Geek Next Door

Alpha Male, Beta Male, Male Stable

I have not watched this movie, but I have watched this one. After this review, I feel I’ll do my wallet and myself a huge favor not watching रब ने बना दी जोड़ी (Rab Ne Bana Di Jodi). With the help of Wikipedia and him, let me go through the plot of the movie — at least the one I think it would be. But before I do that, let me warn you that this is not, by any stretch of imagination, a movie review. This rather is a geek’s reflection of his own frustration while he, in the oblivion of his dark, shady room with three computers, a few thousand books and a chess board, listens to his neighbor banging some girl three times a day. You’ll get a lot of hints of innuendo in this “frustlog”.

So, the plot…

End User: Tania [Taani] Gupta (Anushka Sharma) is an extrovert, flamboyant and vivacious girl, set to get married to the guy she loves.

Anushka Sharma

Anushka Sharma

Male Stable: Surinder [Suri] Sahni (Shahrukh Khan) is an introvert, responsible and sincere cubicle worker for Punjab Power corporation.

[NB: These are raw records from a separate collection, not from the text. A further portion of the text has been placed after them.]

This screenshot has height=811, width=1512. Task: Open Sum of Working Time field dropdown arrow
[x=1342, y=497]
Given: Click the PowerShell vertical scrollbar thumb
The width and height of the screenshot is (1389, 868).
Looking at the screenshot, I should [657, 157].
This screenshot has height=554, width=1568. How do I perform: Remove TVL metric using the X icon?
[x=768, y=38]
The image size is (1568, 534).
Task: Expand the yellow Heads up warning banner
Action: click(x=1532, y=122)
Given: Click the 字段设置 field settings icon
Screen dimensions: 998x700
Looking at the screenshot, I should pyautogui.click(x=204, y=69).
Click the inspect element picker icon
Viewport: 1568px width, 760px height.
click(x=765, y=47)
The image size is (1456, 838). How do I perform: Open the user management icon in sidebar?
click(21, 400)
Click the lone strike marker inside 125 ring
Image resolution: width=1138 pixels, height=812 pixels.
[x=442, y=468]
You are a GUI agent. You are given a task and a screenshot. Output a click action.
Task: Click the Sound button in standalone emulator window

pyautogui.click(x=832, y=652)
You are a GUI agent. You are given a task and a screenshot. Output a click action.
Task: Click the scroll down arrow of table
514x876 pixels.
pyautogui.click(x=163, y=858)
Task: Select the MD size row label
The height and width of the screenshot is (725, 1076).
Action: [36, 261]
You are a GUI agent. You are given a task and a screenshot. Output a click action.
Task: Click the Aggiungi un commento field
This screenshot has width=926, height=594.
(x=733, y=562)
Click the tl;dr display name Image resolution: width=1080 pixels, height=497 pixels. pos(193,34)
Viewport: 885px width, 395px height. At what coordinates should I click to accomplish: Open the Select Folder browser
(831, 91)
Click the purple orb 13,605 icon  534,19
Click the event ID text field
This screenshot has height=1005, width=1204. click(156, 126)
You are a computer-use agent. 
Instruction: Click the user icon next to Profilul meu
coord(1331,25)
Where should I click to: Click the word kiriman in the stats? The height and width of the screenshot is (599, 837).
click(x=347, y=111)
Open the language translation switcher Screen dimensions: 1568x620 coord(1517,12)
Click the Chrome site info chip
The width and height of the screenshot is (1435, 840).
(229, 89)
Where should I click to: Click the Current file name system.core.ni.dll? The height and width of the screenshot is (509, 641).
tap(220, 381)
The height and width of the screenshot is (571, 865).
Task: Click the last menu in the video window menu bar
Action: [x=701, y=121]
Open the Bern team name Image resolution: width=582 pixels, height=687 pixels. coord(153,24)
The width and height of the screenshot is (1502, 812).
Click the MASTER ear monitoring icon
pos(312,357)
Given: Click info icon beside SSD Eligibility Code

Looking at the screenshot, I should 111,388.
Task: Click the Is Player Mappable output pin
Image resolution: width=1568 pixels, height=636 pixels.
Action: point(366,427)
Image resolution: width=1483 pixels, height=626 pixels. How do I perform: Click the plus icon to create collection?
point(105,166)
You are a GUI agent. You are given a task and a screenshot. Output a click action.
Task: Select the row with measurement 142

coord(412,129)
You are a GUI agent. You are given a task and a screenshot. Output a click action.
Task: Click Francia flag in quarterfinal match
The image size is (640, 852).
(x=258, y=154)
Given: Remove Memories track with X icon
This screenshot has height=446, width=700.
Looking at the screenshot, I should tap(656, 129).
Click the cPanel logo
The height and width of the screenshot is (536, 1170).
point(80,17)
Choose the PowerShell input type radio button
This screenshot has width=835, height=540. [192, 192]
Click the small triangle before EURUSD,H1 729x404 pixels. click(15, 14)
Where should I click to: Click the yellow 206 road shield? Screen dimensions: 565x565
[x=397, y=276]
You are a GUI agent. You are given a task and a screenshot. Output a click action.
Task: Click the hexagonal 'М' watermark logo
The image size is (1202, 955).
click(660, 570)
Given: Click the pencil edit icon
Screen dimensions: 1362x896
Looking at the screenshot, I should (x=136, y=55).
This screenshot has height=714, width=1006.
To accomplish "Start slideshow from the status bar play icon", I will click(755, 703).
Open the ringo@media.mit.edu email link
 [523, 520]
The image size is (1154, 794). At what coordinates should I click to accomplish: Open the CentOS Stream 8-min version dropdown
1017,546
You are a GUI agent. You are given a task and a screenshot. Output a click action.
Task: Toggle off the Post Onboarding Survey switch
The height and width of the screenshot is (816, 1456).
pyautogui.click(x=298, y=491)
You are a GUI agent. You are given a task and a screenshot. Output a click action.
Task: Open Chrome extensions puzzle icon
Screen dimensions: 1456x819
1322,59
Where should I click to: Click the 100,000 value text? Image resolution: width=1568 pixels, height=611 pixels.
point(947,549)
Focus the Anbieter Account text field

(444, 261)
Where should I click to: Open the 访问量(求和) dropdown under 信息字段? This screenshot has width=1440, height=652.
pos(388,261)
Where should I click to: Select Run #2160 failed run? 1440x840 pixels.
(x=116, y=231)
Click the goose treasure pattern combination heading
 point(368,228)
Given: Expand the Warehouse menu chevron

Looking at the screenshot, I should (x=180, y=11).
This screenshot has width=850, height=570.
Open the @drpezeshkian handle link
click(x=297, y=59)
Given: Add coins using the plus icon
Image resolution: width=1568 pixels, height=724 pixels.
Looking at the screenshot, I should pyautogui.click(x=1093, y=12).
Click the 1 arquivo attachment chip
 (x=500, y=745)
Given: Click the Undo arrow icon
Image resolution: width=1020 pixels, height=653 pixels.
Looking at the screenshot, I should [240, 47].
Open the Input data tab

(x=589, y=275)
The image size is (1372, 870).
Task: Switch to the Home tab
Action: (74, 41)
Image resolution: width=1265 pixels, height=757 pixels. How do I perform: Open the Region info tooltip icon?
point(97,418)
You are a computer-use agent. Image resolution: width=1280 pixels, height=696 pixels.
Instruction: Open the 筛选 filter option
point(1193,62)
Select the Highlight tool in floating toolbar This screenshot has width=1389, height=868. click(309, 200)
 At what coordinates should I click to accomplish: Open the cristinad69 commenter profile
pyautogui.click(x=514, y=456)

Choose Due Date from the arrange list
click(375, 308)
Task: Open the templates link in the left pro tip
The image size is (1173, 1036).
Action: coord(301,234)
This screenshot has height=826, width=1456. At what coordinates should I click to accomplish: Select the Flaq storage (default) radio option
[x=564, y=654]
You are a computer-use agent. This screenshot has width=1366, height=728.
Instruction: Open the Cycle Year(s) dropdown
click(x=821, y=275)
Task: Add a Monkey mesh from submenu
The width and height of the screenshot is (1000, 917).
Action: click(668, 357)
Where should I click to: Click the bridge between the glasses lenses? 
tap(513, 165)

Beta Male: Raj. Surinder, with the help of his childhood friend Balwinder “Bobby” Khosla (Vinay Pathak), a hair-saloon owner, metamorphoses into an alter ego he calls Raj. Raj is a loud, rude, outspoken and fun-loving person.

Alpha Male: Sameer (Salman Khan), a boy of Indo-Italian parentage who wants to learn Indian classical music.

Sameer?! “Where does he come into the picture,” you would ask. The problem is that Raj cannot be the Alpha Male, for he is an alter-ego of a Male Stable. He has to be somewhere in between a totally unpredictable jerk –as an Alpha release of a software is– and somewhat predictable stable release. So to complete the evolutionary process of a male –on the lines of a software product– I have to bring Sameer in. Not surprisingly, when it comes to the mental disorders like love, every end user wants to “use” the alpha or beta release of the product, and male wants to be in alpha release phase. Thankfully, ‘Rab Ne…’ is only about the latter process of development including only beta and stable product. If you’re a software giant, you already know that an end user can be fooled to go in for more featureful, less stable release.

Coming back to the plot:

A suggestion worthy of a lot of praise for the experienced consultant brings the stable male and the end user together into a marriage. The End user finds herself in a routine and loveless alliance. Unbeknownst to her, however, the stable male had fallen in love with her at first sight, for the good user habits, though he remains too shy to tell her.

Male stable, with the help of a novice hacker, metamorphoses himself into an alter ego with more useless features, e.g., dancing, and less stability, he calls Raj and we call the beta male. This development process seems so much like Firefox and Adobe Acrobat Reader. Likewise, Raj is a loud, rude, outspoken and fun-loving product.

Due to some “divine intervention“, the end user gets to try her hand on the beta version and eventually starts feeling that beta’s attributes are more in tune with her user habits. Beta eventually declares his love for her. A torn user resists but finally capitulates. Beta offers to elope, but during the “climax”, user believes she sees a sign of sexual pleasure, as in numerous porno flicks (“Oh, God!” See The Devil’s Dictionary for more on this connotation of the word ‘God’.) telling her that the stable male is still the one for her. [I know how you wish to hear "her climax", but the movie never openly admits that the user reached a climax. I can say that for sure as I know how the Censor Board in India works.]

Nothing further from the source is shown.